The Anthropocene, or ‘new age of man’, will actually be given a starting date of around 1950, if the proposal from a working group led by a Leicester University scientist is agreed.

That is when scientists decided the world had changed sufficiently to be given a new name. Since then, more of the effects of Mankind, including pollution cause by plastic, have emphasised the change.

An epoch is one of the shorter chunks of time used by geologists. The current epoch, the Holocene, started 12,000 years ago, after the last ice age.

But yesterday an international working group of scientists unanimously voted in favour of calling an end to that epoch and declaring a new one under way.

They say that millions of years from now geologists would be able to see profound changes in the make-up of the Earth’s rocks in much the same way that we can see the imprint of dinosaurs from the Jurassic period today. It is argued that climate change, deforestation and population explosion heralded the end of the Holocene.

The Anthropocene will be defined geologically by phenomena as diverse as the effects of nuclear bomb tests, plastic pollution, concrete and soot from power stations. Even the bones left by the global domestication of chickens could be a marker of the new age.

Professor Jan Zalasiewicz, a Leicester University geologist and chairman of the Working Group on the Anthropocene (WGA), said: ‘We are spoilt for choice. There’s a whole array of potential signals out there.
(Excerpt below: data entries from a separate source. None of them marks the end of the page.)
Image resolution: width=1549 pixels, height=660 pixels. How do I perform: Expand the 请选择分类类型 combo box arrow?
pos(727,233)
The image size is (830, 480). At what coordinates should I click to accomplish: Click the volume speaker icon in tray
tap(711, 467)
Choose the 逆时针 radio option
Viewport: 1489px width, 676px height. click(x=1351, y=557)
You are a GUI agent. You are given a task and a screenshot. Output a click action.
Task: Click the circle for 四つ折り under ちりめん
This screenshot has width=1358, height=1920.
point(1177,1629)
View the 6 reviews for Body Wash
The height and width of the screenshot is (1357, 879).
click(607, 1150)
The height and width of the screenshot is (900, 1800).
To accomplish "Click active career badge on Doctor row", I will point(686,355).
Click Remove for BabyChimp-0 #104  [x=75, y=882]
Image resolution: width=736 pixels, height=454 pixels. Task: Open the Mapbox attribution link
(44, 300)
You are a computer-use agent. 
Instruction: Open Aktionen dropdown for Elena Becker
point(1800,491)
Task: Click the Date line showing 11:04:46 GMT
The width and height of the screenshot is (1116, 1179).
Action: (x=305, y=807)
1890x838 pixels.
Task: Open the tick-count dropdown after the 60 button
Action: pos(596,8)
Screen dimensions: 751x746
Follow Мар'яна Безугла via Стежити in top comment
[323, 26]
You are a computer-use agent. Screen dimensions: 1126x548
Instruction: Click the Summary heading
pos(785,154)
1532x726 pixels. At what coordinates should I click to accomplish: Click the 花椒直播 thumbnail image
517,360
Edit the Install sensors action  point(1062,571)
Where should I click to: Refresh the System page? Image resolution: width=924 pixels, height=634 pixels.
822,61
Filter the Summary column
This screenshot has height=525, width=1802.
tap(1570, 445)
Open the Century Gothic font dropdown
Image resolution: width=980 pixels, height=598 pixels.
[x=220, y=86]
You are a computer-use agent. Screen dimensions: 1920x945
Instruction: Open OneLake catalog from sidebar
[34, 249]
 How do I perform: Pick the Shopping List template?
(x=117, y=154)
‘The significance of the Anthropocene is that it sets a different trajectory for the Earth system, of which we of course are part.’

The professor, who made his proposal to the International Geological Congress in Cape Town, South Africa, said: ‘If our recommendation is accepted, the Anthropocene will have started just a little before I was born.

‘We have lived most of our lives in something called the Anthropocene and are just realising the scale and permanence of the change.’

Although not a member of the WGA, Professor Chris Rapley, a climate scientist at University College London, told the Guardian: ‘The Anthropocene marks a new period in which our collective activities dominate the planetary machinery.’

The recommendation has been seven years in the making. However, approval could take a further two years and the proposal is not without its critics. The word anthropocene – first proposed for use in 2002 by Nobel chemistry laureate Paul Crutzen – has been adopted by environmentalists as a rallying cry, and is viewed by some as a stalking horse for what they see as aggressive, economy-choking policies to combat climate change.

Other scientists say it is too soon to make a decision and it will be centuries before we know what lasting impact humans have had on the planet.

If the Anthropocene is voted into existence, scientists will have to decide on a ‘golden spike’ – a physical point in the geological record that shows where one epoch changed to the next.

The working group is divided on what that essential signal might be, but traces left by the explosions of nuclear bombs are a favourite.